## Task objective
Retype, word for word, each line between the lines holding "[Instagram] (318, 2242)" and "Termini e condizioni generali (129, 2418)", inclusive, and leave the rest of the data alone.

[Stored data]

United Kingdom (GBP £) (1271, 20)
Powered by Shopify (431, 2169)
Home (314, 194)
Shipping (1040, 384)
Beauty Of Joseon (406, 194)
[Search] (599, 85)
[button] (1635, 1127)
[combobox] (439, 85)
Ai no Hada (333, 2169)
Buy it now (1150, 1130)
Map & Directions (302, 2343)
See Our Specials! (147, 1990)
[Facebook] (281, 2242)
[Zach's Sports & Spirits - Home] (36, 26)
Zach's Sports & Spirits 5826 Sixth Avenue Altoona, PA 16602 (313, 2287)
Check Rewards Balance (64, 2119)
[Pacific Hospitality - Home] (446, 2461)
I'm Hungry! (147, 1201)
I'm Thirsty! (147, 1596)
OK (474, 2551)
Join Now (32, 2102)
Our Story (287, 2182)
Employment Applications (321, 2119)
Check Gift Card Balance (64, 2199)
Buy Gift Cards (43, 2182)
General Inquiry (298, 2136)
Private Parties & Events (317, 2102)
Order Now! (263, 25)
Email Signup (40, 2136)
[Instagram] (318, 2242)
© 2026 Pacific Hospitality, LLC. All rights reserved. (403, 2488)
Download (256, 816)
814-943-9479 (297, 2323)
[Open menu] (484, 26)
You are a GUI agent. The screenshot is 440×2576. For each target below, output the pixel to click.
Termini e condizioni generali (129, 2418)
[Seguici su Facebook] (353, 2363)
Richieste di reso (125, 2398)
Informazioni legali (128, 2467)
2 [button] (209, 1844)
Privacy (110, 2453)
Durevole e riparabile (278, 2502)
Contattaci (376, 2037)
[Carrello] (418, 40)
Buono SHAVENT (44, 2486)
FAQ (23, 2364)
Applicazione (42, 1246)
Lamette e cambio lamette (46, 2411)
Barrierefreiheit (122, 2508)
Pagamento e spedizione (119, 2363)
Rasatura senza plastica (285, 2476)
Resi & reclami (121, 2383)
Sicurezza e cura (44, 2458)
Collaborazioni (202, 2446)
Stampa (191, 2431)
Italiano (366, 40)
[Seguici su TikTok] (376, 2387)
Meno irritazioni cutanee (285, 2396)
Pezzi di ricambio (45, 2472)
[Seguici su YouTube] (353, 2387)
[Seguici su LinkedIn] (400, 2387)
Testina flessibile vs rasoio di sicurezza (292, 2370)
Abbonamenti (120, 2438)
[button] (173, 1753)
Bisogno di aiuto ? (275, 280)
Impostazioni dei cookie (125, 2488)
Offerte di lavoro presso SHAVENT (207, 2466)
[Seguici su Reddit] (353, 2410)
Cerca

## Result
[Instagram] (318, 2242)
© 2026 Pacific Hospitality, LLC. All rights reserved. (403, 2488)
Download (256, 816)
814-943-9479 (297, 2323)
[Open menu] (484, 26)
You are a GUI agent. The screenshot is 440×2576. For each target below, output the pixel to click.
Termini e condizioni generali (129, 2418)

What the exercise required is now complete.